The results of the assessments will be reported to key stakeholders annually including the Chairperson, the CFO, senior departmental managers and the DAC.
5.3.2 External Reporting
Statement of Management Responsibility Internal Control over Financial Reporting
The Policy requires that the Chief Executive Officer sign-off annually on the “Statement of Management Responsibility Including Internal Controls over Financial Reporting”. This statement includes an acknowledgement of Management's responsibility for maintaining an effective system of internal control and that an assessment for the year ended was completed and that an action plan was prepared.
Annex to Statement of Management Responsibility
An overview of the results and action plans of the MPCC's annual assessment of the effectiveness of the system of ICFR are to be provided in an annex to the Statement of Management Responsibility. A sample annex and Statement of Management Responsibility have been provided in the draft Guide on Internal Control over Financial Management issued by TBS in October 2017.
The list of ICFM related processes is somewhat different than the ICFR list presented in the Statement of Management Responsibility over ICFR and the related annex. The external reporting requirement focus on ICFR has terminology associated with financial statement line items while ICFM focuses on management processes. We have proposed a reconciliation between ICFM key processes and ICFR processes reported by the Agency. Appendix B presents this reconciliation.
Appendix B Alignment with COSO Framework
In performing its assessment of Internal Controls over Financial Management, MPCC may choose to select a framework such as the 2013 COSO Framework as its applicable internal control framework, which is in-line with other federal departments and agencies.
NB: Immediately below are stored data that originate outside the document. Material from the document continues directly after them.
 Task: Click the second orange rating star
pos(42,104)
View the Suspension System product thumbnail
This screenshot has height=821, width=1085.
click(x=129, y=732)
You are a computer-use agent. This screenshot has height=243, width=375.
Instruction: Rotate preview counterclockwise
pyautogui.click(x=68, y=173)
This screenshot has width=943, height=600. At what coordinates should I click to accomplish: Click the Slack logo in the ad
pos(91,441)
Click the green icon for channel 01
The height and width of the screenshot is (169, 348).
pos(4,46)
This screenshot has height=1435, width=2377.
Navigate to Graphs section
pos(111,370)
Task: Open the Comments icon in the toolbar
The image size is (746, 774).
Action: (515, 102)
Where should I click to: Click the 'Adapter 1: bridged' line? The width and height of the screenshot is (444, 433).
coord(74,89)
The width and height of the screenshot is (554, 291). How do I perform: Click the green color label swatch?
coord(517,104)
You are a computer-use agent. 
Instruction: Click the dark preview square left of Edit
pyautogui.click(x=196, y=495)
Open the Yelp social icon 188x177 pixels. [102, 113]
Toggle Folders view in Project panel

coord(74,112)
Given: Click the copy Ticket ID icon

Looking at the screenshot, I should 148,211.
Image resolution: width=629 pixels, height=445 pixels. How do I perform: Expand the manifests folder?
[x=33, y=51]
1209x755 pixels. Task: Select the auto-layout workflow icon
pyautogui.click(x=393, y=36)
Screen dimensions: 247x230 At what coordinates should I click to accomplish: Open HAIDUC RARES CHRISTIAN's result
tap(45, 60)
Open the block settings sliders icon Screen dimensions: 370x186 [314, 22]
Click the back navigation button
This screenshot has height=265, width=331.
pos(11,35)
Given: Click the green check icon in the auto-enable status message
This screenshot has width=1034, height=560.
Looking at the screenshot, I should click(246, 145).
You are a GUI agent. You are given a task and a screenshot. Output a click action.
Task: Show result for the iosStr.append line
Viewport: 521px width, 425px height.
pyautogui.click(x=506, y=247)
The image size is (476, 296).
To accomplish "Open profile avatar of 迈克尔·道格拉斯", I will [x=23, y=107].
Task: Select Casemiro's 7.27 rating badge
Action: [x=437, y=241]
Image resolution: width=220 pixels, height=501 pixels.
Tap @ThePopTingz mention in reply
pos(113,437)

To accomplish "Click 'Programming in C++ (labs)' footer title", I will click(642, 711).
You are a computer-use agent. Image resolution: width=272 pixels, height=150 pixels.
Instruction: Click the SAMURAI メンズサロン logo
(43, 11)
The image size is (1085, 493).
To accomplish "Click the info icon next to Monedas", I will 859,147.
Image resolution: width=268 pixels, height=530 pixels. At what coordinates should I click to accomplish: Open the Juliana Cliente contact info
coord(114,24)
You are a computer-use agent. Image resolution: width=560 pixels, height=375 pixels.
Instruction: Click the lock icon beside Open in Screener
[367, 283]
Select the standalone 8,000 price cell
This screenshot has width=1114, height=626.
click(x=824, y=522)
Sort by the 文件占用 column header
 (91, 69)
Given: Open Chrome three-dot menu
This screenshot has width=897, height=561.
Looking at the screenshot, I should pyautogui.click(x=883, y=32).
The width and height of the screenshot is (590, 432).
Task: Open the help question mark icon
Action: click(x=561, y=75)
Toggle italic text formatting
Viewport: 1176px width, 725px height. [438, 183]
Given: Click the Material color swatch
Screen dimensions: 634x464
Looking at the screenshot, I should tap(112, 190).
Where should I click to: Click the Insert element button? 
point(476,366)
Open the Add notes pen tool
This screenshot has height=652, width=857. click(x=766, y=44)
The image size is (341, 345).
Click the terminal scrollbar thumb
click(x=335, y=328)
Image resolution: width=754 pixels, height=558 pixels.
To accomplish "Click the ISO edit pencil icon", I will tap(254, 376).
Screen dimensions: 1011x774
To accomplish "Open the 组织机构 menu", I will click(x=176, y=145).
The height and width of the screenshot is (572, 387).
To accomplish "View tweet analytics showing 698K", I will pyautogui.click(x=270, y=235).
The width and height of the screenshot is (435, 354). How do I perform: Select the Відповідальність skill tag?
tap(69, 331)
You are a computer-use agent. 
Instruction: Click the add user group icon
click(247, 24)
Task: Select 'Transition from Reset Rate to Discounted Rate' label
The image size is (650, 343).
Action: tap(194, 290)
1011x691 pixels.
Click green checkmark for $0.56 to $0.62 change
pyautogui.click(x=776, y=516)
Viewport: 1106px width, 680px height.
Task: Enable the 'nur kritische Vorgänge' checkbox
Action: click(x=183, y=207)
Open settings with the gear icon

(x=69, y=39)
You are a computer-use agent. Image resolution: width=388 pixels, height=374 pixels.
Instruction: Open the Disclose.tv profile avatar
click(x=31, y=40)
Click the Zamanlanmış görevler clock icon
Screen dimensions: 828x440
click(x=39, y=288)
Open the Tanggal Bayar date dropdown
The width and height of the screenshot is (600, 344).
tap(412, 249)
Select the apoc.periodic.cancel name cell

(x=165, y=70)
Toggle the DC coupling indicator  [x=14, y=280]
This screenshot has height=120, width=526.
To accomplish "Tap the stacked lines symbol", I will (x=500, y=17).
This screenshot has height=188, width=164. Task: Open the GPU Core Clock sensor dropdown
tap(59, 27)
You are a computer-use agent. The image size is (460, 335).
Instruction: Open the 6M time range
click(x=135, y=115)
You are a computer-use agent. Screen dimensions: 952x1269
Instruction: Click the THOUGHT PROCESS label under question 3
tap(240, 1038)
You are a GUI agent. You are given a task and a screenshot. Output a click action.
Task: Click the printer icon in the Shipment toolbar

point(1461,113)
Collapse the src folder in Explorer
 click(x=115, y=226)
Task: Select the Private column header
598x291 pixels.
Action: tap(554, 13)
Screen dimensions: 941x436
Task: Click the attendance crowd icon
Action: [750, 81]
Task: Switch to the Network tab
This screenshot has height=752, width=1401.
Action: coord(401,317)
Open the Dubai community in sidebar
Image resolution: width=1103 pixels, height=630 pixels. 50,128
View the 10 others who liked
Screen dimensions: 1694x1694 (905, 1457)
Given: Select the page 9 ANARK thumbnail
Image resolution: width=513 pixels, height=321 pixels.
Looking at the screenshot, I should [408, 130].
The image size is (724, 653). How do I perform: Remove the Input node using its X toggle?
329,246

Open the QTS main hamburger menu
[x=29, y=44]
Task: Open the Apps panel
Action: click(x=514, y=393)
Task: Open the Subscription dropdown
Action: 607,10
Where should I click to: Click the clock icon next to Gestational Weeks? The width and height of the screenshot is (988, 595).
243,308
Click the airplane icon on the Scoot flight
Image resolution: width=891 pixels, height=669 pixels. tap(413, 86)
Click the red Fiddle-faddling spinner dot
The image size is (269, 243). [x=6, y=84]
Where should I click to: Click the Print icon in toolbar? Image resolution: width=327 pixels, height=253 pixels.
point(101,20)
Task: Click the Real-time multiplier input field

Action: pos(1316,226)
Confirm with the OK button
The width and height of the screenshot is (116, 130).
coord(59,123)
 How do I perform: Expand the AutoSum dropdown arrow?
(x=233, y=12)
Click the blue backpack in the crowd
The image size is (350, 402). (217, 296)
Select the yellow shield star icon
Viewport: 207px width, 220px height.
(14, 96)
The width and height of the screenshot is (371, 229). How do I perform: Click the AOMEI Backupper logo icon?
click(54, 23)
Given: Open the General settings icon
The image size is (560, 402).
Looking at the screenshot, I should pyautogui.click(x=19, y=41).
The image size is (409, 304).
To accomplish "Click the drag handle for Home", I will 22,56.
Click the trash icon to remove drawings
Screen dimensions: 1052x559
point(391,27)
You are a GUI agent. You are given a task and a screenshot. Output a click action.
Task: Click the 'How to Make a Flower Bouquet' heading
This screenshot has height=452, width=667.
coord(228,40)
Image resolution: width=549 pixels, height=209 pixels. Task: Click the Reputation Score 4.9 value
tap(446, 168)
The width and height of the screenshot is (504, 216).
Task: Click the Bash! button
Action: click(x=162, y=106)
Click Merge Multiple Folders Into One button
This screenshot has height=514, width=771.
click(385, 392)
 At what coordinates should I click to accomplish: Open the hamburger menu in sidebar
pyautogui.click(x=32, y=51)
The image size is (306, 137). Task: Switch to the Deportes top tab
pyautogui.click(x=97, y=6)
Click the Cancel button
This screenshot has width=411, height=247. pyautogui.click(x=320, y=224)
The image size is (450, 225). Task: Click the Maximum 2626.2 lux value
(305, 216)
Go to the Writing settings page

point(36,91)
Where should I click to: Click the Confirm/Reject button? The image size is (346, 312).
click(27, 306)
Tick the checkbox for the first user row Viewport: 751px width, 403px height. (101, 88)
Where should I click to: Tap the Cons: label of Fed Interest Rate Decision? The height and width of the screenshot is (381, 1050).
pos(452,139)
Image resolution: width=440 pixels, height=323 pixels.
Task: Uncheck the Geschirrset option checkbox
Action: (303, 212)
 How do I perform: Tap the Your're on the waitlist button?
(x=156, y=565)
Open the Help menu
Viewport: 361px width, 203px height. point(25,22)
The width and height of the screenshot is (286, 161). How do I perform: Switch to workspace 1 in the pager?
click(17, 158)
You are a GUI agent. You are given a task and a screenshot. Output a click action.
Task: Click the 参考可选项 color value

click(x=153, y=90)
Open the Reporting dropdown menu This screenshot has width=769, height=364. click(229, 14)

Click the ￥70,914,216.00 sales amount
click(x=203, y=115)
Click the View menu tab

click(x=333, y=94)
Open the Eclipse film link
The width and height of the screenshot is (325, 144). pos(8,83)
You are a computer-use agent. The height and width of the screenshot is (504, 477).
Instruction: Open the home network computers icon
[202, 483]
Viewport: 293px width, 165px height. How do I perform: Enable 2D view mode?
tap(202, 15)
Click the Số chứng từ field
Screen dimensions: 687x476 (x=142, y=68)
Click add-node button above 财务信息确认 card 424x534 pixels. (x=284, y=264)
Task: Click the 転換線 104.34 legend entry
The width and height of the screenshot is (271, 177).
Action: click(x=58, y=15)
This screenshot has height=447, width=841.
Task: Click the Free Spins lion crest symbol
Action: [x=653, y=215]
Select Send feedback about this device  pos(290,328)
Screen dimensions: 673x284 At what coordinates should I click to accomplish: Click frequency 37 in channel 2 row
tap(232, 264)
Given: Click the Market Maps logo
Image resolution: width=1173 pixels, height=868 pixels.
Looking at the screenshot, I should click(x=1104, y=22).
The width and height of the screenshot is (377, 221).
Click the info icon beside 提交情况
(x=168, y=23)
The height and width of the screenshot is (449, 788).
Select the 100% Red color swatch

In 1992, The Committee of Sponsoring Organizations of the Treadway Commission (COSO) developed its Enterprise Risk Management — Integrated Framework which is often referred to as the “COSO Framework”.

Alternate format
The table represent the COSO Framework.
The are three categories, namely:
- Effectiveness and efficiency of operations;
- Reliability of financial reporting; and
- Compliance with applicable laws and regulations.
There are five interrelated components of internal control within these three categories:
- Control environment;
- Risk assessment;
- Control activities;
- Information and communication; and
- Monitoring activities.
The COSO Framework states that “Internal control” is a process, affected by an entity's directors, management and other personnel, designed to provide reasonable assurance regarding the achievement of objectives in the following categories:
- Effectiveness and efficiency of operations;
- Reliability of financial reporting; and
- Compliance with applicable laws and regulations.
When performing its risk assessment, MPCC needs to ensure that these objectives are addressed. For example, the key business process controls identified during the risk assessment are aligned with the following objectives:
Business Processes Controls | Operations | Reporting | Compliance |
---|---|---|---|
Payments (Expenditures) | n/a | ||
IT Asset Planning | n/a | ||
Travel Expenditures | n/a | ||
Pay Administration | n/a | ||
Budgeting and Forecasting | n/a | ||
Financial Reporting | n/a | ||
Security of non-financial information | n/a | ||
Investigations | n/a |
As demonstrated above, there is significant overlap between the three main objective categories, which demonstrates the importance of the business process controls identified. This includes insuring that both financial and non-financial information is safeguarded, loss through waste, inefficiency or poor business decisions of MPCC's assets are prevented and that activities are conducted in accordance with applicable laws and regulations.
There are five interrelated components of internal control. Four components relate to the design and operation of the system of internal control:
- Control environment;
- Risk assessment;
- Control activities;
- Information and communication; and
- Monitoring activities.
These components are the basis and foundation for the testing of entity level controls.